Staff WriterHope Mihalap ’56 was an English major at Vassar. She participated in student government and theater while at the College. After graduation, Mihalap worked for several opera companies, then drifted into a career as a professional humorist, writer and public radio announcer.
The Miscellany News: What were your career goals while at Vassar?
Hope Mihalap: In that era, in 1956, it was a time when people very rarely had career plans. It was that famous time before the feminine mystique, when everyone just wanted to get married. That was the main goal of everyone who graduated. People would get engaged senior year or junior year, and that was all they were there for, really.
MN: What extracurricular interests and activities did you pursue while at Vassar?
HM: I tend to be a funny person…and a lot of people enjoyed me and enjoyed what I did. I was in many plays. I played with the idea of being a drama major, but I changed my mind, because I thought this was a good opportunity for me to do good hardcore intellectual stuff. When I did finally graduate, I had a lot of miscellaneous courses under my belt, because I became an English major only junior year. I finally discovered there was only one department that you could get a major without a million prerequisites, and that was English. So, I went ahead and became an English major, and that taught me good writing, but I still had no plan as to what to do after college.
MN: How did you get into humor?
HM: [After graduation] I said maybe I could be a substitute teacher, and then my mother said, “What do you like?” And what I like is opera. My father was an opera lover. I said, “I wish I could work at the Metropolitan Opera, that’s what I wish.”
I went to Boston. I tried to find a job in the music world, and I was not a music major, either. I got the Yellow Pages of the Boston telephone book. I called the New England Conservatory of Music, and said “Do you have any jobs in opera?” She told me to call a man named Goldovsky. I called in, and he told me he needed a secretary. I typed ten words per minute...I knew how to spell opera terms...I worked for him for a year and a half, and during that time he took me with him to different opera workshops across the nation.

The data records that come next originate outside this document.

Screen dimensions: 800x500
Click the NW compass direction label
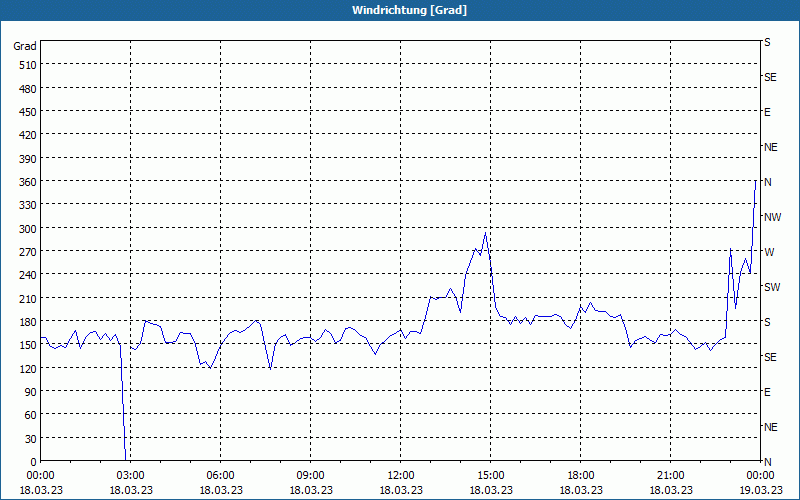click(x=772, y=217)
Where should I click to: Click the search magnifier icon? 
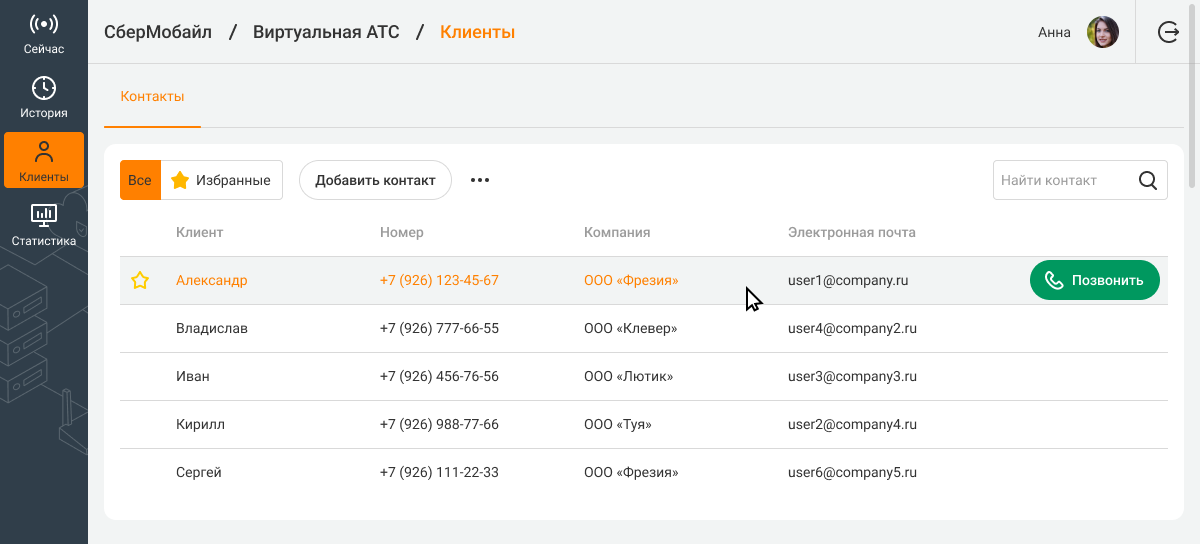pyautogui.click(x=1148, y=181)
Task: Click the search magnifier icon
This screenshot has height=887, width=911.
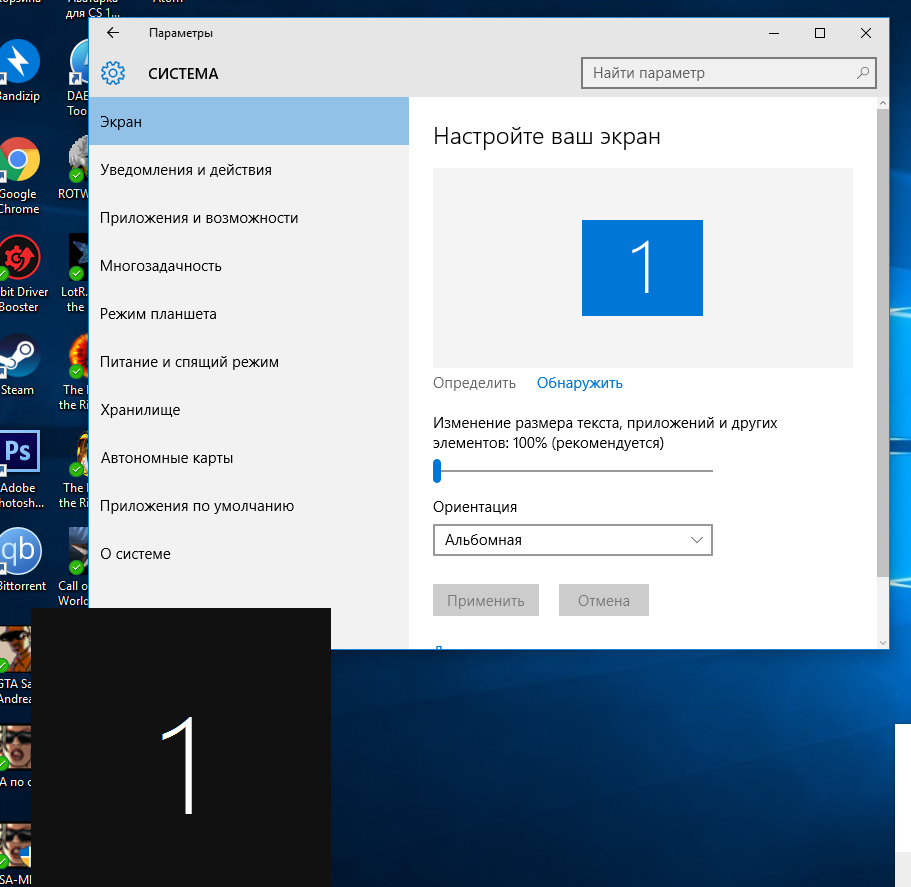Action: pos(862,73)
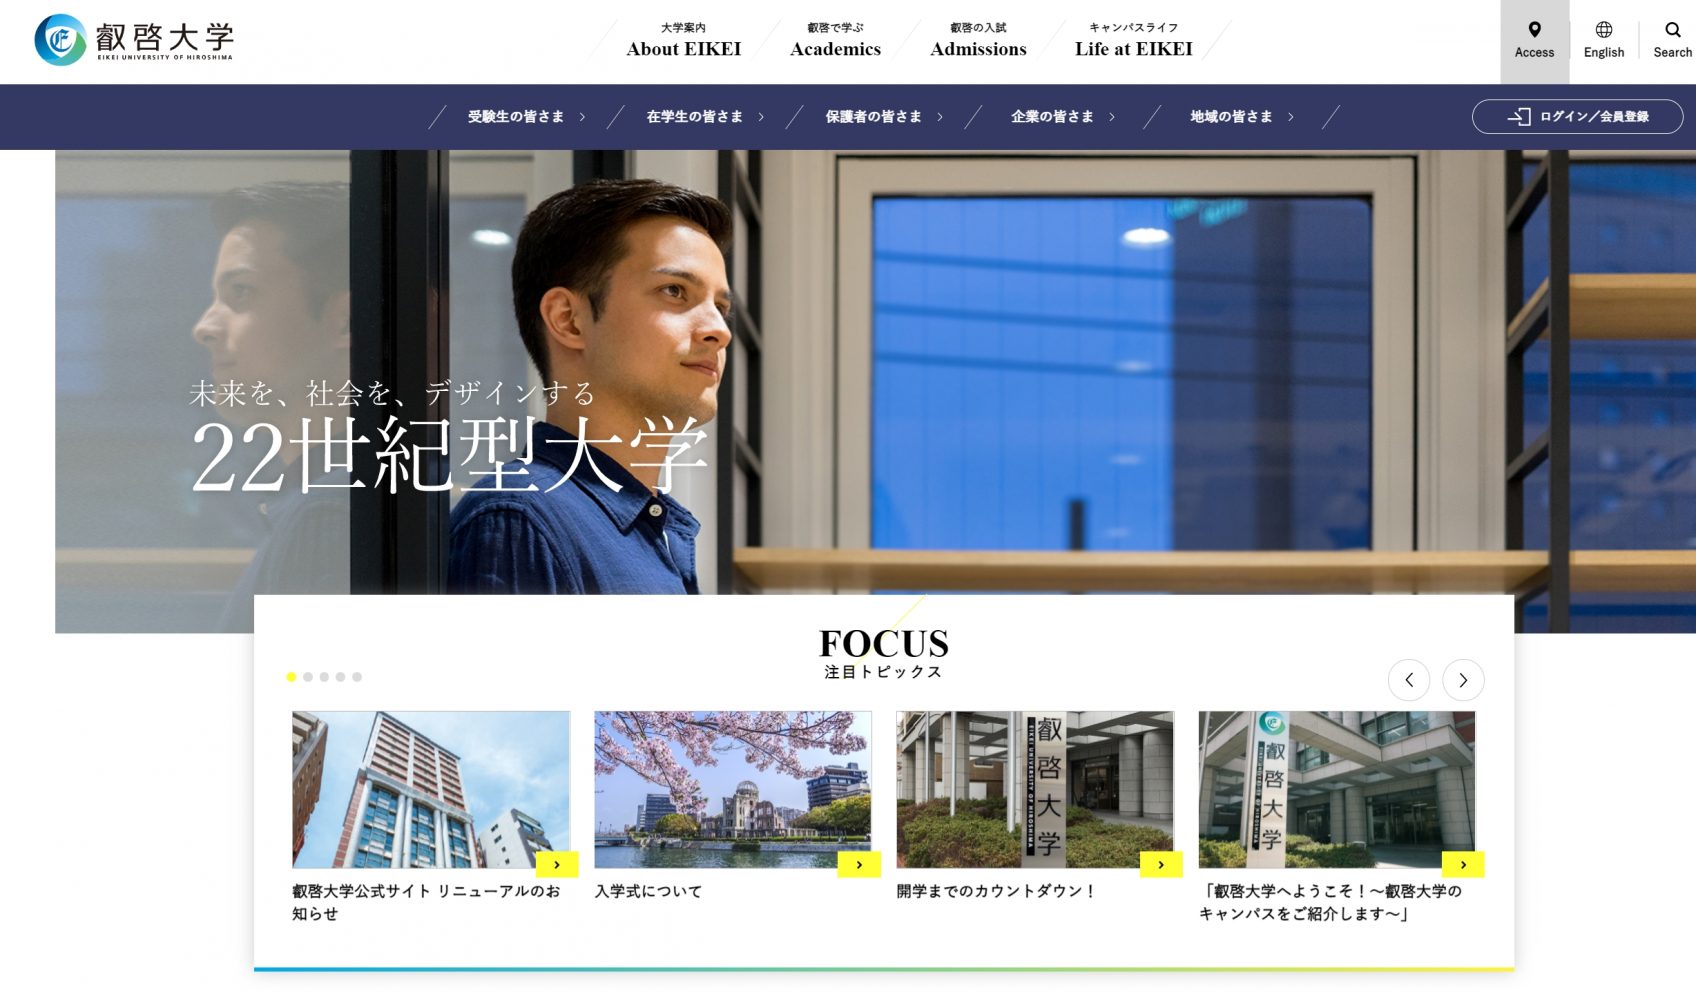The image size is (1696, 992).
Task: Select the third carousel pagination dot
Action: [324, 677]
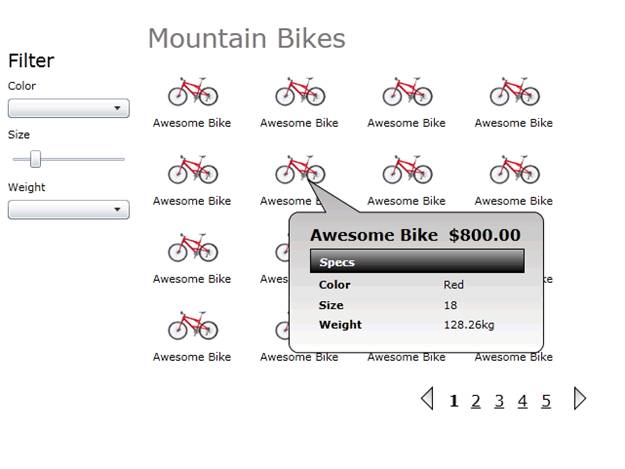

He recommended me for a job at the Metropolitan Opera. On the strength of his recommendation, I got a job at one of the administrative office...I saw all the operas I wanted for free. I came back home to Virginia, and some club called me and asked me to speak about opera. I made it sort of funny, and they liked that.

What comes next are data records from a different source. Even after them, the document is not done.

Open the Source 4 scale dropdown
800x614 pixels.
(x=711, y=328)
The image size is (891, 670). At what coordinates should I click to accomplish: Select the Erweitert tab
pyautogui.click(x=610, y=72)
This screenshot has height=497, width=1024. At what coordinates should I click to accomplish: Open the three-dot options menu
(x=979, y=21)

Word spread that there was someone in town that was giving these funny lectures about opera in New York. What I was, in addition to having worked at the Met, was funny. And I had developed these funny monologues that I would tell at parties. After dinner [at one party], my mother said, “Tell everybody that hilarious story about when you went shopping at Macy’s.” Later, one of the guests came up to me—he was a museum curator—and he said, “Could you come and entertain us for two hours?” Then he said a magic phrase: he said, “We’ll pay you.” Nobody had ever offered to pay me before. So then I sat down and with the help of my family thought of every funny thing I had ever said or done, and I made up some new ones, too, about Virginia garden clubs and I played piano and imitated people, and within a month, some other group called. And this went on probably for another year or so.

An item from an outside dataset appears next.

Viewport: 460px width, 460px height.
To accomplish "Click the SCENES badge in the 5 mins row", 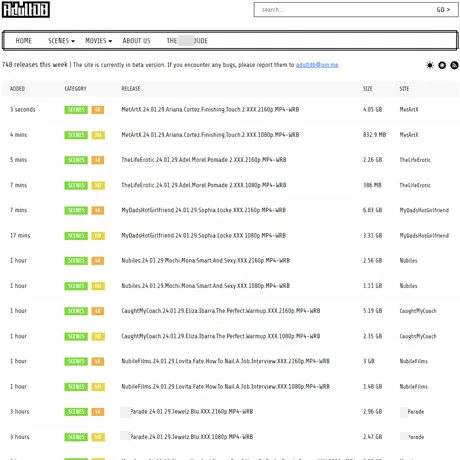I will pos(76,160).
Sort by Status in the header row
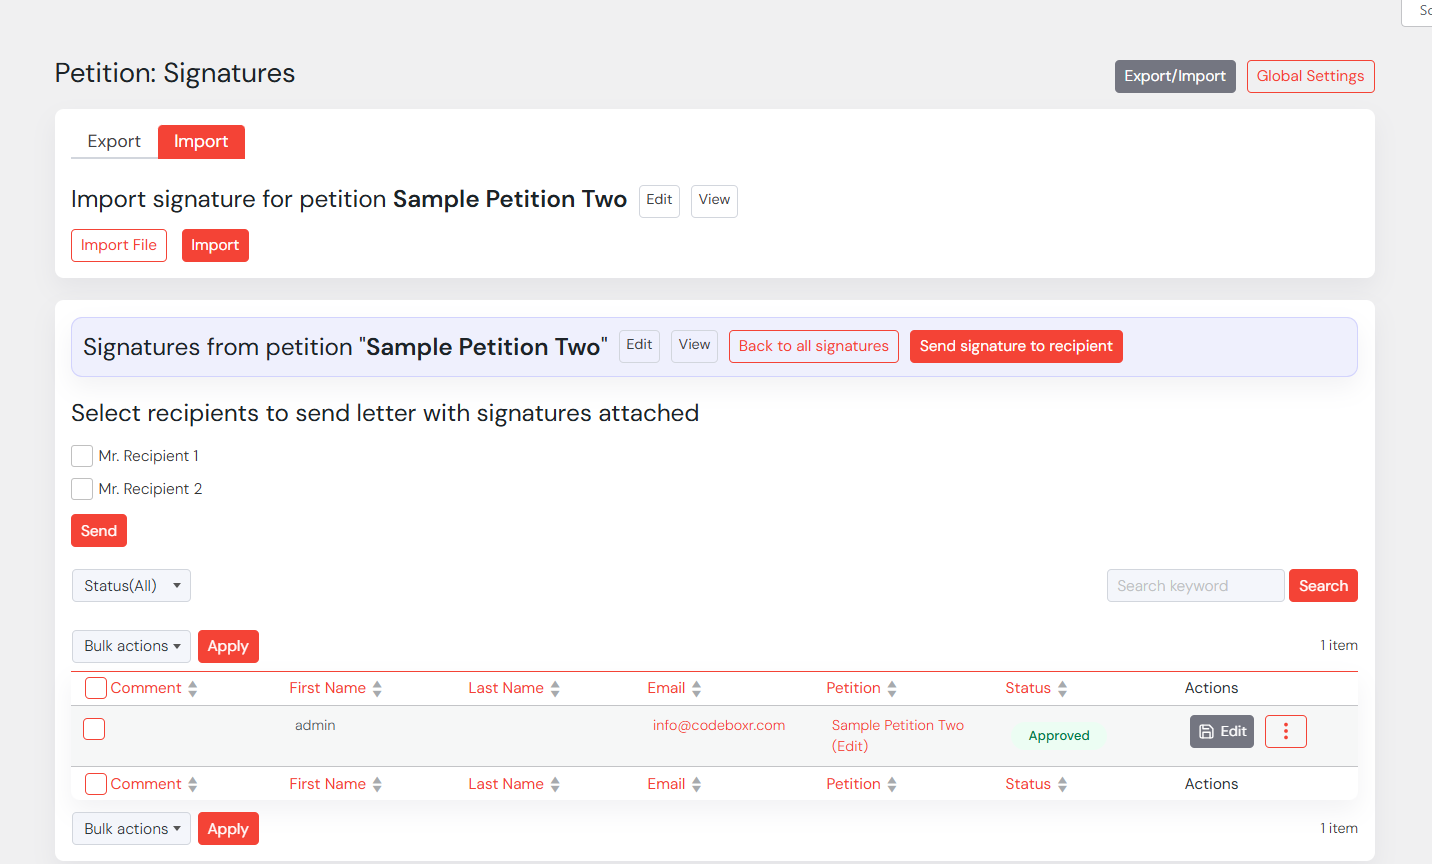 1028,688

I got a job at the leading newspaper in Virginia. In those days they had a section called the Women’s Section, which later became Style or Leisure, and from time to time people would call me to ask for a lecture.
The speaker’s bureau called and offered me two jobs in neighboring states...At one point, I was making more money than my husband, who was an associate professor.
MN: Did you have any other jobs?
HM: I’m on the radio locally, on the classical music station. [I have an] opera show every Saturday. Generally, I try to make it pretty funny. In addition to that, I do voiceovers for commercials. Those are great because I do character voices. I get to be a harassed housewife, things like this.
MN: Was there a highlight of your career?
HM: In the National Speaker’s Association, they do give certain awards. The highlight of my career was to get that award [in 1992], which is called the Speaker Hall of Fame award.
MN: How did your Vassar experience prepare you for your current job?
HM: I think it did because the classes were all so good that in terms of being articulate and certainly when I worked at the newspaper it was valuable, you know, I could write well. God knows that a lot of people who write professionally do not write well. I think Vassar helped me certainly in the writing and the speaking, because I feel that when you’re speaking you should use the language right. Clearly, all the extracurricular drama I did prepared me for the performances I do.
MN: Any advice for students who hope to pursue careers in humor or broadcasting?
HM: You can make a living this way, and it’s a lot more interesting that sitting at a desk someplace...I would think that in humor, by far the best thing you can use as material is personal life and personal experience. That’s why I call myself a humorist [rather than a comedian]...And that way you’re not doing what comedians do, which is using as targets politicians or celebrities. The best humorists are those that tell stories in a funny way, with a slight bit of exaggeration.
Having a career like this does not prevent you from having a very good and warm family life. I don’t think anyone ever felt neglected, and we had a lot of fun. I think it’s because it’s a freelance career, because you don’t have to be away from home every day from eight to six. They got used to me going away and doing things.